Un universitaire à la poursuite des reliques sacrées d’Hitler
Dans les rues ravagées de Nuremberg, plus âme qui vive ne se fait voir. Seuls quelques soldats alliés vont et viennent, aménageant le tribunal du plus grand procès du XXe siècle. Dans cette cohue aux airs de fin du monde, le lieutenant Walter Horn est mandaté par ses supérieurs pour une étrange quête.
Officier dans l’armée américaine mais d’origine allemande, il avait jusqu’ici pour charge les interrogatoires dans la ville de Namur. Mais, au cours de l’un d’eux, un prisonnier lui a fait d’étranges révélations. Des reliques sacrées du saint empire germanique seraient cachées à Nuremberg, dans les entrailles du château médiéval, sur ordre d’Hitler. Le sang de Walter Horn n’a fait qu’un tour. Il est avant tout un historien d’art ayant exercé comme professeur d’Histoire à l’Université de Berkeley depuis son exil d’Allemagne.
Ses supérieurs sont vite convaincus que le prisonnier ne peut mentir. Ils ordonnent de reprendre le bunker caché menant sous le château tandis qu’Horn est envoyé à Nuremberg pour enquêter. Une fois sur place, entre les rapports de la bataille qui a opposé les soldats alliés aux habitants fanatisés de Nuremberg et autres soldats Allemands, et la méfiance qu’il suscite, Horn se retrouve avec nombre de difficultés qui ne vont pas lui faciliter la tâche. Car rien ne lui sera épargné dans son enquête :
- ses origines allemandes attisent la défiance ;
- l’idée que le caractère de sa mission est absurde au vu du nombre de morts et de la dévastation générale pour les officiers américains dont il sollicite le concours ;
- l’atmosphère qui oppresse tous ceux qui se retrouvent dans les ruines de Nuremberg ;
- l’ombre des souvenirs douloureux qui reviennent le hanter.
Pourtant, Horn sait que c’est là l’une des plus nobles tâches qu’ait connu la sombre période de la Seconde guerre mondiale.
Un roman historique basé sur des faits réels
« Les reliques sacrées d’Hitler » de Sidney Kirkpatrick est un très bon livre. En plus d’être une enquête passionnante et vraie, c’est une sacrée leçon d’histoire et d’histoire de l’art. Oubliez les fantaisies d’un certain « Da Vinci Code » qui font parfois sourire car ce récit retrace non une fiction mais une enquête qui a réellement eu lieu, des faits avérés par l’acteur de cette histoire, décédé aujourd’hui.

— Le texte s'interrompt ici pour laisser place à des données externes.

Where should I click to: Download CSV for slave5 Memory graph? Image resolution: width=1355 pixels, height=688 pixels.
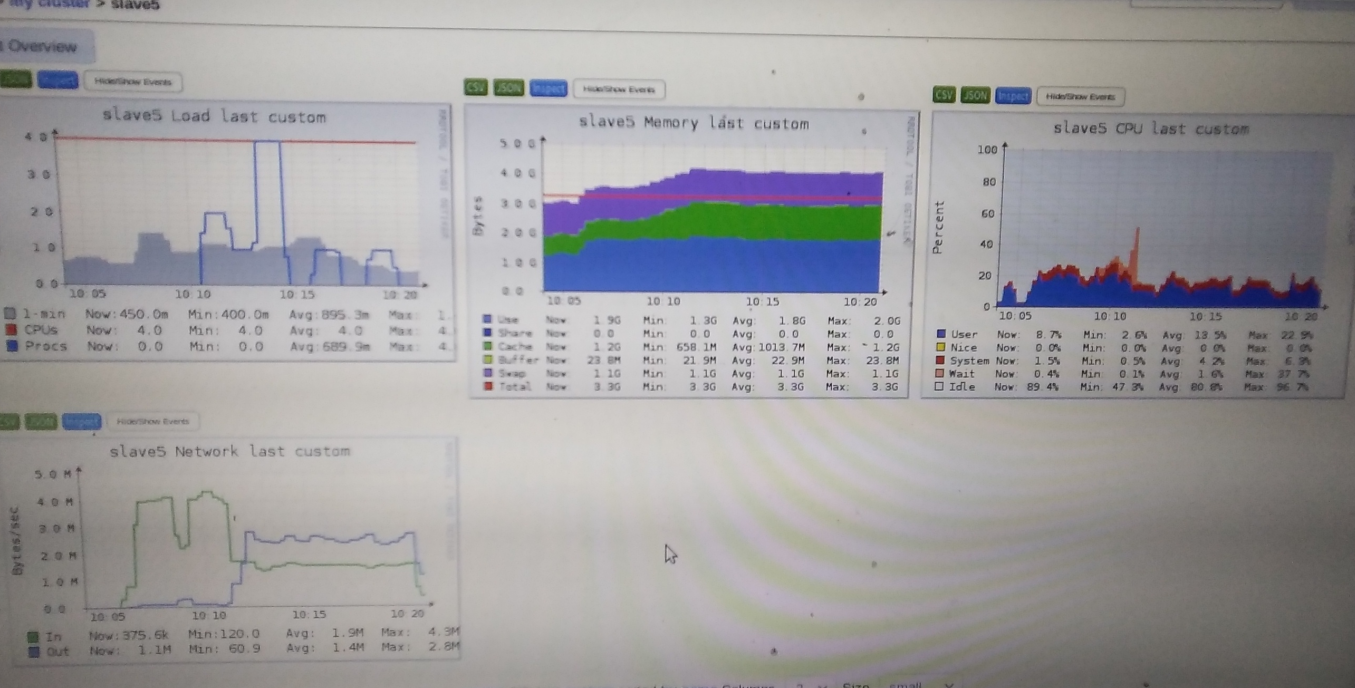pyautogui.click(x=476, y=88)
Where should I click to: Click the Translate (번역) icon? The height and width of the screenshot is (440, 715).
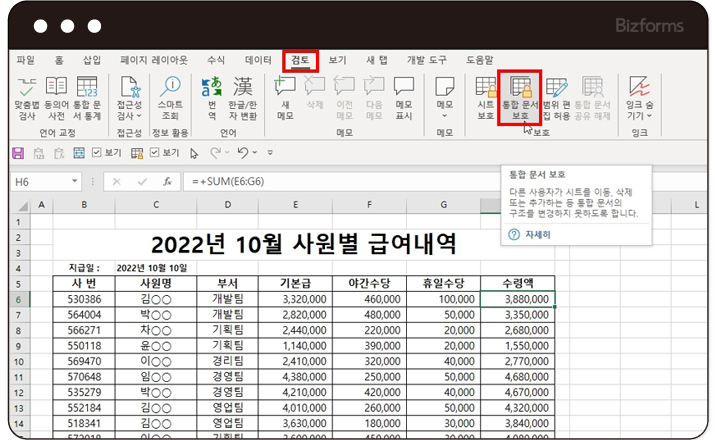coord(212,97)
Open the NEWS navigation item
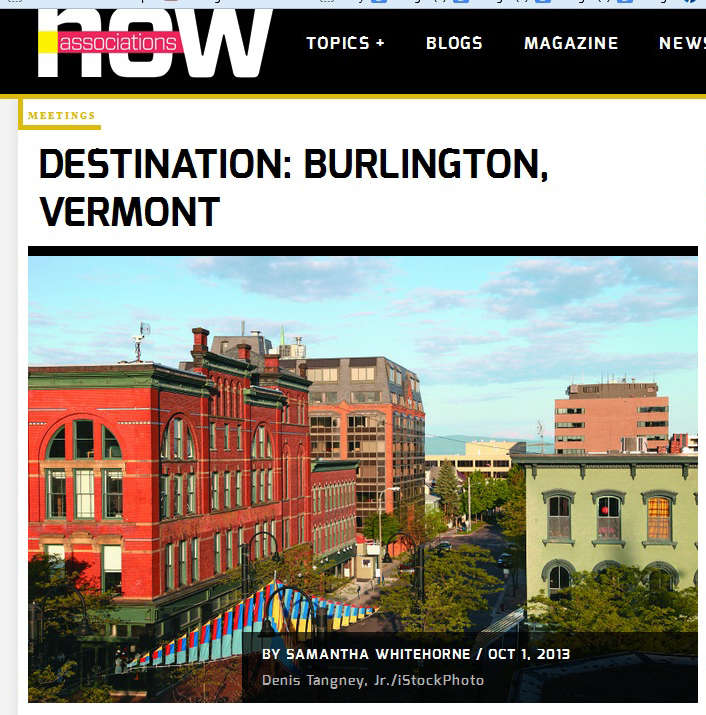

Il y a cependant un léger revers à cette attention du détail et de la vérité historique. La densité peu commune de cet ouvrage fait que, même pour l’historienne d’art confirmée qui anime Histoire Sympa, sa lecture fut parfois laborieuse. On perd le fil de l’enquête si on s’attache au foisonnement de détails. Conclusion : mieux vaut le lire deux fois : une fois pour le plaisir, une fois pour la connaissance. Ce qui fait que vous ne regretterez pas votre achat et certainement pas votre lecture.
Cela dit, tout y passe : les souvenirs du personnage principal lorsqu’il vivait en Allemagne, lorsque, jeune étudiant, il a connu la montée du nazisme, les conflits idéologiques avec sa famille, fait le choix de l’exil, tente de renouer des amitiés perdues, éprouve le sentiment de déracinement, le racisme affiché des soldats américains et anglais qui devraient être ses premiers soutiens, l’incrédulité des autorités d’occupation devant sa mission, les inquiétudes pour ses proches restés en Allemagne et peut-être morts avec la fin de la guerre, etc.
L’écriture de Sidney Kirkpatrick ne laisse aucun doute sur la véracité des évènements passés et présents du récit. L’état de délabrement physique et moral de l’Allemagne est poignant. La fascination hitlérienne associée à une habile manœuvre idéologique devant asseoir le nazisme et son premier représentant comme une idole désignée par les puissances divines et ancestrales de l’Allemagne est parfaitement explicite.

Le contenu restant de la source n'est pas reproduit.